IDMA highlights SC ruling on Product Approval & adherence to standards

Food Business Operators (FBOs) can now introduce new products, including those with combinations of known ingredients, but these should adhere to horizontal standards as laid down under the FSS Act, according to Dr R K Sanghavi, chairman, nutraceuticals subcommittee, IDMA. He was addressing a press conference held recently by IDMA (Indian Drug Manufacturers’ Association) following the Supreme Court verdict against FSSAI advisories on Product Approval.

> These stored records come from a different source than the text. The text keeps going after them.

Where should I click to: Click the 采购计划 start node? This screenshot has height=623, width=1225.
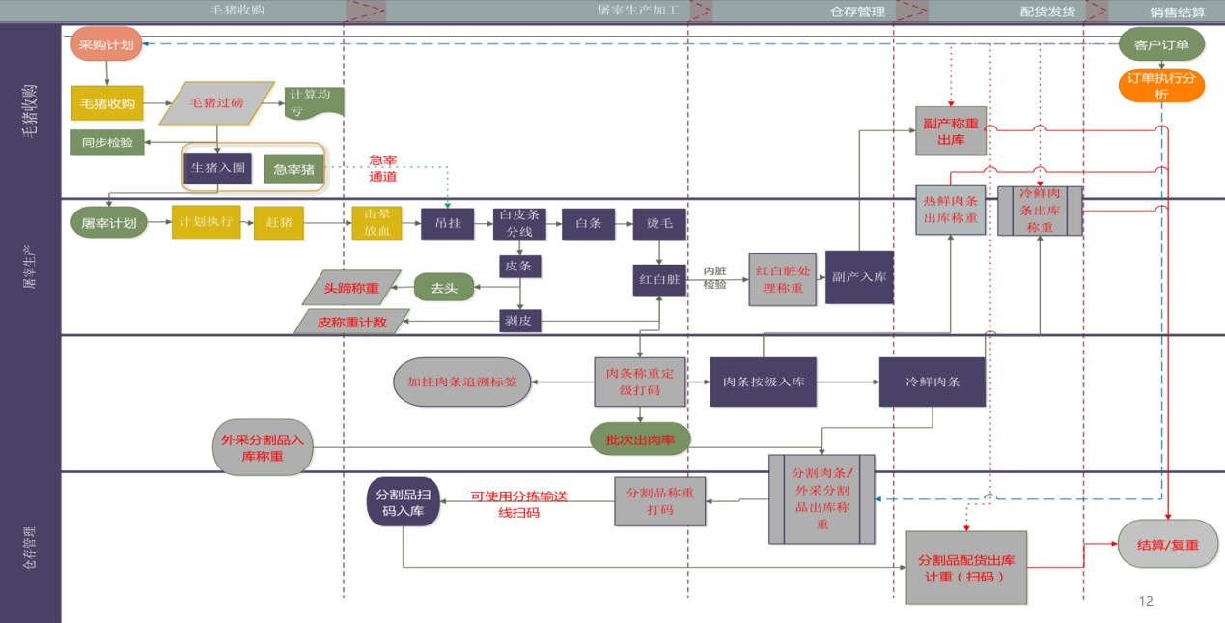pos(106,44)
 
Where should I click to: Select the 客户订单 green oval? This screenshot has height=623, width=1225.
pos(1161,44)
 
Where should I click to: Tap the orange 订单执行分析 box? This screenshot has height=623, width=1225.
pos(1161,86)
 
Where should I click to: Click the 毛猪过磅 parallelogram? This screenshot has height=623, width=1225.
pos(217,102)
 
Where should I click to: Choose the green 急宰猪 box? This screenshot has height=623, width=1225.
pos(293,169)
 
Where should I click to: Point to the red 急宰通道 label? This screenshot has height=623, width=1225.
pos(383,168)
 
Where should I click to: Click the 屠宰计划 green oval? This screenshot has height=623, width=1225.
pos(109,223)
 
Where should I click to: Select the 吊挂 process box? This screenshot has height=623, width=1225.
pos(448,223)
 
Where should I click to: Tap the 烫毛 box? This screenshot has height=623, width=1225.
pos(659,223)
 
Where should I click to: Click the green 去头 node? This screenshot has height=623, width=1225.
pos(444,288)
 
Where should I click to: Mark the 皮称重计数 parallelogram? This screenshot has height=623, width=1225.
pos(352,322)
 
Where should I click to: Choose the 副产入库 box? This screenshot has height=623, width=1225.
pos(859,277)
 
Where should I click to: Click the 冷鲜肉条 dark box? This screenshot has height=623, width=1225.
pos(932,382)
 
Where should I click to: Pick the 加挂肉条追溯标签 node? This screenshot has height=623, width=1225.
pos(462,382)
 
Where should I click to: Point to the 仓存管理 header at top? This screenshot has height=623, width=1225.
pos(857,12)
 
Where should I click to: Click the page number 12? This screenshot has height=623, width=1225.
pos(1146,601)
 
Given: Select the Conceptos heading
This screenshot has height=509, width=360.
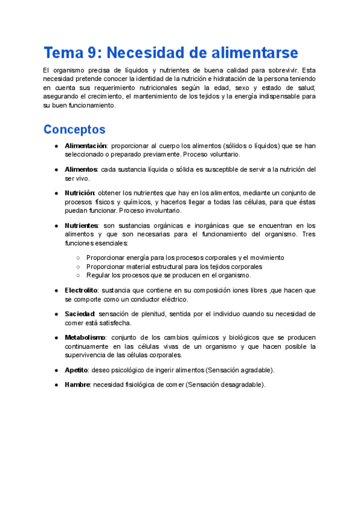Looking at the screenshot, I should click(x=74, y=129).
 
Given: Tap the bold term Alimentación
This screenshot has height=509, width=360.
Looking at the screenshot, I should click(x=85, y=146).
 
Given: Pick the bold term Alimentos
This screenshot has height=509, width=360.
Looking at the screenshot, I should click(x=81, y=170).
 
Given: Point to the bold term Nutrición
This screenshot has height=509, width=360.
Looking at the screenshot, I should click(x=80, y=193).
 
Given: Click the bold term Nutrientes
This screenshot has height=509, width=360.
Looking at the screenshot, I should click(x=82, y=226).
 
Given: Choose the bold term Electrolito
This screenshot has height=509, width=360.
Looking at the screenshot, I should click(x=82, y=291).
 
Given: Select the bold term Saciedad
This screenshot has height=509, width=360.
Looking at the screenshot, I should click(x=80, y=314).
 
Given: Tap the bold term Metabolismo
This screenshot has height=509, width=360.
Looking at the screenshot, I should click(x=85, y=337).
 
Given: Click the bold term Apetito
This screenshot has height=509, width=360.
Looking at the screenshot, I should click(x=76, y=370).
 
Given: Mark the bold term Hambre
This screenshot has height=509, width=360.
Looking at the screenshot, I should click(x=77, y=384).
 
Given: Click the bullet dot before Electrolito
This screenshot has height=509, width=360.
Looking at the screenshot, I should click(x=56, y=291).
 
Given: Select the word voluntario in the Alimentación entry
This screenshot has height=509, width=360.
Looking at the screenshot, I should click(x=223, y=154).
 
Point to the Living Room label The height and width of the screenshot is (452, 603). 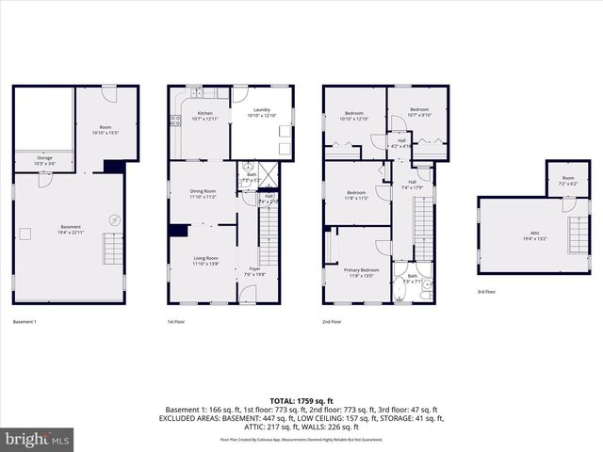(204, 261)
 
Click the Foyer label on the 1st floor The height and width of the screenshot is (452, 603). (254, 271)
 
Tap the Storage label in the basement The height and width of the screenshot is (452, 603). (44, 160)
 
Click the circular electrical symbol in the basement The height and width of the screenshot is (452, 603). (114, 219)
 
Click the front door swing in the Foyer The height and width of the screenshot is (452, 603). (248, 294)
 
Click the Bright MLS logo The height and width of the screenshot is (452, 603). (38, 439)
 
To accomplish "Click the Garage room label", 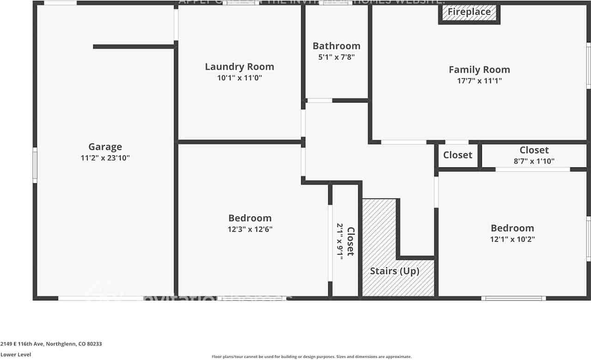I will pos(105,147).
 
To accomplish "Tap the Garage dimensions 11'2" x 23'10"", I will pos(105,158).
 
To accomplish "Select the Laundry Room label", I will pos(239,67).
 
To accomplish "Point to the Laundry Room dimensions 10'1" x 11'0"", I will pos(239,78).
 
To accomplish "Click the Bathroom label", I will pos(336,46).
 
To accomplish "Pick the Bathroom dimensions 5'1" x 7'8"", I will pos(336,57).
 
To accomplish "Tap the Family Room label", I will pos(479,70).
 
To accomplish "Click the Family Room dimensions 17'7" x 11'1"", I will pos(479,81).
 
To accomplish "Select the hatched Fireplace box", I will pos(469,12).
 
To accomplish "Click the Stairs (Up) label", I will pos(395,271).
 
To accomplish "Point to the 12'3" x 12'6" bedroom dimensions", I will pos(250,229).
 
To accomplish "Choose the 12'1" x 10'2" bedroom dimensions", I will pos(512,239).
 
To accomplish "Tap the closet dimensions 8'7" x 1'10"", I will pos(534,161).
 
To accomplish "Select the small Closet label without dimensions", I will pos(458,155).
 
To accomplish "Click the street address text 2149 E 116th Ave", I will pos(51,344).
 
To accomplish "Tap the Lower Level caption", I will pos(16,354).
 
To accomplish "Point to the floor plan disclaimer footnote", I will pos(311,356).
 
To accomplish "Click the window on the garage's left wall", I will pos(35,165).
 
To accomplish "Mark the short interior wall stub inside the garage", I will pos(133,47).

Sanghavi pointed out that the apex court had put an end to the Product Approval advisory dated May 11, 2013, issued by Food Safety & Standards Authority of India (FSSAI), according to which FBOs were required to take approval for a broad spectrum of food products. These included proprietary food, novel foods, functional foods, food supplements, irradiated foods, genetically-modified foods, and foods for special dietary uses or extracts or concentrates of botanicals, herbs or of animal sources. It also specified products that were already available and being consumed. The apex court had upheld the Bombay High Court verdict in this regard.
He stated, “The Supreme Court outcome is a win-win situation since the FSSAI, being entrusted with consumer safety as criteria of governance, now has a guided goal to focus on risk management rather than the herculean task of virtual risk assessment product-by-product.” 
However, Sanghavi cautioned that following the Supreme Court ruling, FBOs should not overenthusiastically launch products outside the purview of the upcoming regulations for nutraceuticals, functional foods, organic foods, foods for special dietary uses and so on. Any product available must ensure its safe consumption and satisfy all the standards in terms of content of pesticides, heavy metals, other contaminants, labelling norms, permitted additives, flavours and so on.
With regard to concern expressed by FBOs for nutraceuticals, dietary supplements and functional foods, Sanghavi pointed out, “Earlier there was Prevention of Food Adulteration (PFA) Act, which was later replaced with Food Safety and Standards Act, 2006, wherein the implementation started only in the year 2011. The Act is in the best interest of food safety for the consumer today.”
“But it is FBOs who faced difficulty and later felt the regulations are arbitrary in nature. The products which were approved as per earlier Act and consumed for previous 10-20 years were not approved or later banned.”
According to Sanghavi, the current nutraceuticals market is worth Rs 6,000 crore and has the potential to garner 20% of pharma market in India.
Sandeep Gupta, VC, IDMA, who was also present at the conference, stated, “The process of approval had virtually locked the progress of the industry. There are 5,500 applications of product approval pending with authorities. There is a multi-layer product approval process. Also if there is any issue, the order should come from Parliament and not just advisory.”
Meanwhile, Ganesh Kamath, director, Vital Nutraceuticals Pvt. Ltd, said, “The process of approval is not practical. No scientific test of products and its ingredients is done. Sampling and testing should be done to check the safety aspect of the product. In the current scenario, only stamp on dossier is given after reading it. There are lots of products/companies that had suffered from this attitude. There is no fresh investment. SMEs too are suffering. The company Lindt chocolate has exited from India and even Ferrero Rocher has shifted base to China.”